A new study by the AAD’s Polar Medicine Unit and the Austin Hospital in Melbourne aims to determine whether Antarctic expeditioners have a greater risk of developing osteoporosis (brittle bones) in later life as a result of vitamin D deficiency.
Vitamin D deficiency is caused by a lack of exposure to sunlight, which can be due to latitude, sun protection practices, the cultural or religious practice of covering the body, or institutionalisation. In Antarctica, wintering expeditioners endure months of darkness or twilight; while in summer, the angle of the sun limits the amount of ultraviolet radiation reaching the ground. Then there’s the cold, which forces expeditioners to cover up.
Without vitamin D the body cannot absorb as much calcium, so it turns to the supplies of calcium in bone. Under normal circumstances the body will naturally extract and replace calcium in the bone; digging small holes and then refilling them so that the total amount of bone remains the same. When vitamin D levels are low, however, the rate of digging and refilling increases, producing more holes in the bone. As people age, the body’s ability to refill these holes decreases, resulting in bone loss. One of the key questions we hope to answer in the Antarctic study is whether this bone loss is transient or irreversible.
As people over 40 naturally experience a degree of bone loss we hypothesise that older expeditioners, particularly menopausal women, will experience accelerated bone loss in Antarctica and that this bone loss will be irreversible. Younger expeditioners, however, are likely to experience a smaller degree of bone loss, which will be remedied on their return to Australia.

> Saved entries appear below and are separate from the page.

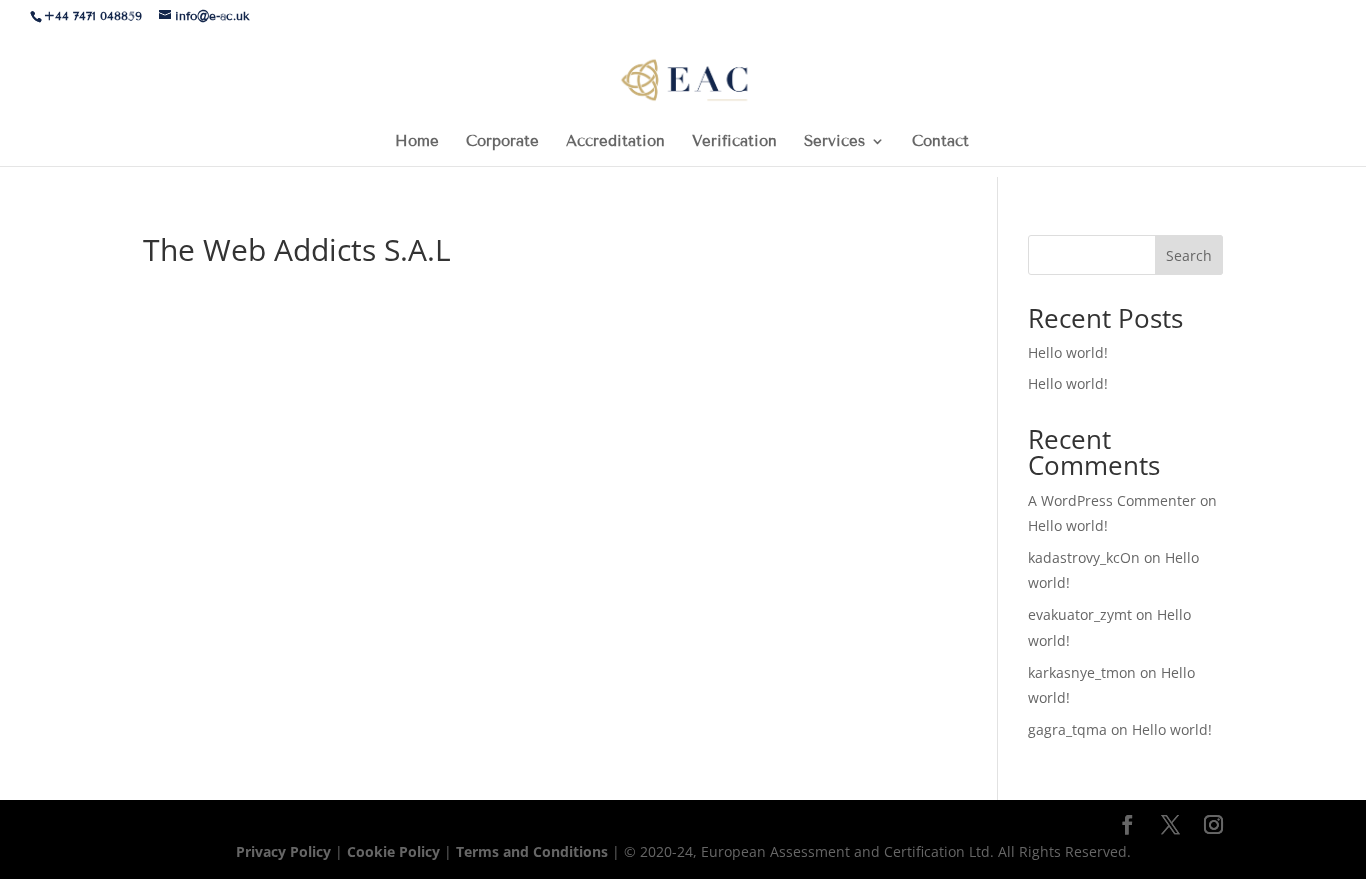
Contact (940, 142)
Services (834, 142)
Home (417, 142)
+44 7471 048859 (93, 15)
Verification (734, 142)
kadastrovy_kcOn (1084, 557)
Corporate (502, 142)
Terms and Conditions (534, 851)
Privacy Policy (285, 851)
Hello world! (1068, 352)
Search (1189, 255)
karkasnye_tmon (1082, 672)
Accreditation (615, 142)
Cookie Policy (393, 851)
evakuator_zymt (1080, 614)
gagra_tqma (1067, 729)
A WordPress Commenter (1112, 500)
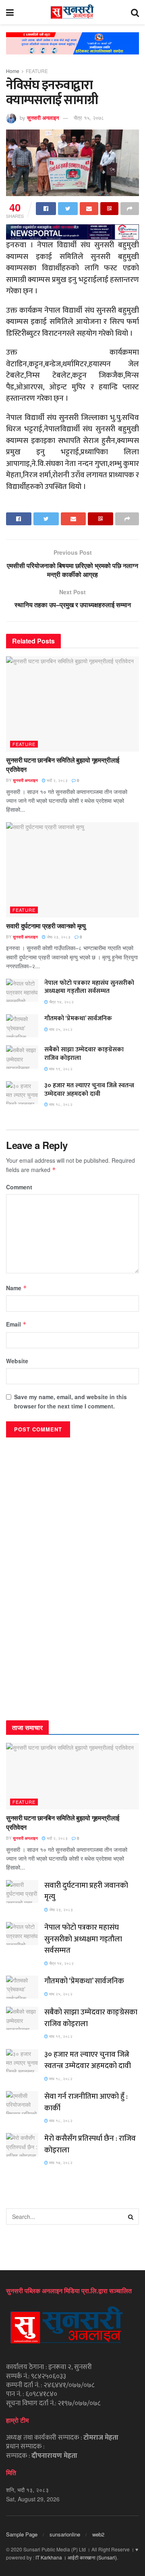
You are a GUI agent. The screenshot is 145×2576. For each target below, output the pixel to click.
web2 (98, 2534)
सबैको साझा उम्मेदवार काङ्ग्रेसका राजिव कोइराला (84, 1053)
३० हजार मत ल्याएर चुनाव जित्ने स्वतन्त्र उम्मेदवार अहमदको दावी (89, 1089)
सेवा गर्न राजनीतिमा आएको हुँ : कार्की (86, 2102)
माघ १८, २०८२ (60, 1104)
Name (16, 1288)
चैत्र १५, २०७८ (89, 117)
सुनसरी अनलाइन (43, 117)
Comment (19, 1187)
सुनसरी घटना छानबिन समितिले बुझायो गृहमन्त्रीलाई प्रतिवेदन (62, 764)
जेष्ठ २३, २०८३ (58, 937)
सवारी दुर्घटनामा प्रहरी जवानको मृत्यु (46, 925)
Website (17, 1361)
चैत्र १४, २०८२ (61, 1002)
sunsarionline (65, 2534)
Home (12, 70)
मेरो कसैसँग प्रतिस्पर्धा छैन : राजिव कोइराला (90, 2144)
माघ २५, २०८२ (60, 1029)
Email (16, 1324)
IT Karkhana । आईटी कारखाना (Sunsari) (76, 2557)
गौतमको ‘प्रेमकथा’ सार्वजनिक (78, 1018)
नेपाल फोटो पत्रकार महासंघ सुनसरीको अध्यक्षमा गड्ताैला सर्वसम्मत (89, 987)
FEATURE (37, 70)
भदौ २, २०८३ (57, 780)
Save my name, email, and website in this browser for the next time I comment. (70, 1401)
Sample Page (21, 2534)
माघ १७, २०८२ (60, 2162)
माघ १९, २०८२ (60, 1069)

Our two year pilot study, which began in the 2003–04 Antarctic summer, involved 53 expeditioners departing for a year in Antarctica. Before departure, we took blood samples to determine normal vitamin D levels and bone turnover rates (how quickly holes are being dug and refilled). Every three months, doctors at Australia’s Antarctic stations collected blood samples. These were returned to us in April and are now being analysed for vitamin D levels and bone turnover rates. We also had expeditioners complete three-day diaries, which recorded their diet and possible exposure to other light sources such as those used to grow hydroponic vegetables at the stations.
A small number of blood samples were returned to us earlier in the year and these have revealed some interesting preliminary results. While the normal concentration of vitamin D in the blood is 30–100 mmol/l, after three months the mean vitamin D concentration in the expeditioners’ blood was 29 mmol/l. After six months, this had dropped to 24 mmol/l, which was significantly lower than when they arrived in Antarctica. The rate of bone turnover was also found to have increased at six months. Analysis of the remaining blood samples will confirm whether the rates of bone turnover are significantly elevated. We will also collect blood from expeditioners, six months and 12 months after their return to Australia, to see how quickly they return to their predeparture bone turnover rate.

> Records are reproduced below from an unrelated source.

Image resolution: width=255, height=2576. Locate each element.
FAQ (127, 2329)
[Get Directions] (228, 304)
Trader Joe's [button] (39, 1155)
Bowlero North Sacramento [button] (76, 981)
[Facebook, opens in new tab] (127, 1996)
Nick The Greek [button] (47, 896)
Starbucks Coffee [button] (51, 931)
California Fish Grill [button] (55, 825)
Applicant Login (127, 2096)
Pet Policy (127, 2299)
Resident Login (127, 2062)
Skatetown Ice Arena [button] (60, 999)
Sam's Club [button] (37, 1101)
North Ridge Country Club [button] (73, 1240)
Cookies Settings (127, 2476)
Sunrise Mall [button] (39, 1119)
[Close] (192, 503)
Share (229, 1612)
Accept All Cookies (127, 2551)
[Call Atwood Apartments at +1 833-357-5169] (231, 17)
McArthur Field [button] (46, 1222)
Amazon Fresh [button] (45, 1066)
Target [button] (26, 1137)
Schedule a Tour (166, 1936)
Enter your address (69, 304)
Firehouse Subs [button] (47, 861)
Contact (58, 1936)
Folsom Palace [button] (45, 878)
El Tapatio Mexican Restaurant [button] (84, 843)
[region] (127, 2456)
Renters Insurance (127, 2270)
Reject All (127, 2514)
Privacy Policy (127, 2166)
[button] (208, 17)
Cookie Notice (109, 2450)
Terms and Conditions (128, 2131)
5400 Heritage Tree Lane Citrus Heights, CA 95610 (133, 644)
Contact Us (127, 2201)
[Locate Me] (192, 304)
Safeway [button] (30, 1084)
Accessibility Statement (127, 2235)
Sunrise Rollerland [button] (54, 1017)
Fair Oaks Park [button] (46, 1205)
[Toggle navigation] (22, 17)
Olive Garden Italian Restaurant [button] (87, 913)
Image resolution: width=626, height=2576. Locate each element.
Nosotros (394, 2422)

In the next phase of the study we have enlisted the help of Professor Graeme Jones of the Menzies Centre for Population Health Research in Hobart, to conduct bone density testing on expeditioners before they depart for Antarctica, when they return, and one year after their return. This will provide a definitive answer on changes in bone density.

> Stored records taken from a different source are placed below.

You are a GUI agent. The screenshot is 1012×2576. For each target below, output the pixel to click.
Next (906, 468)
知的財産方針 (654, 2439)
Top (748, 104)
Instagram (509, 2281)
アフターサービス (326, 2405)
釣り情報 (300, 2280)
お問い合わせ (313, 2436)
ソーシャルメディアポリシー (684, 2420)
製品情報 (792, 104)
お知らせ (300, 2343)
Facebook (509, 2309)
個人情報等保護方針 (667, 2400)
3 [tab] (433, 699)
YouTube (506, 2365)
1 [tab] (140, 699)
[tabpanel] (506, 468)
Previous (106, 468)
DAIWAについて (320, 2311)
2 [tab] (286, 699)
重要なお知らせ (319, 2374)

This research will help not only future Antarctic expeditioners, but other people at risk of vitamin D deficiency, particularly nursing home residents. If the study shows bone loss is an issue in Antarctica, we will again enlist expeditioners’ help to identify the most effective and least time-consuming combination of preventative measures. In the case of expeditioners, this could include vitamin D supplementation, weight bearing exercise, time spent under an ultraviolet lamp or tending hydroponic crops and/or a mega-dose injection of vitamin D before departure. For the elderly and other at-risk individuals in Australia, it could include vitamin D supplements or time in the sun.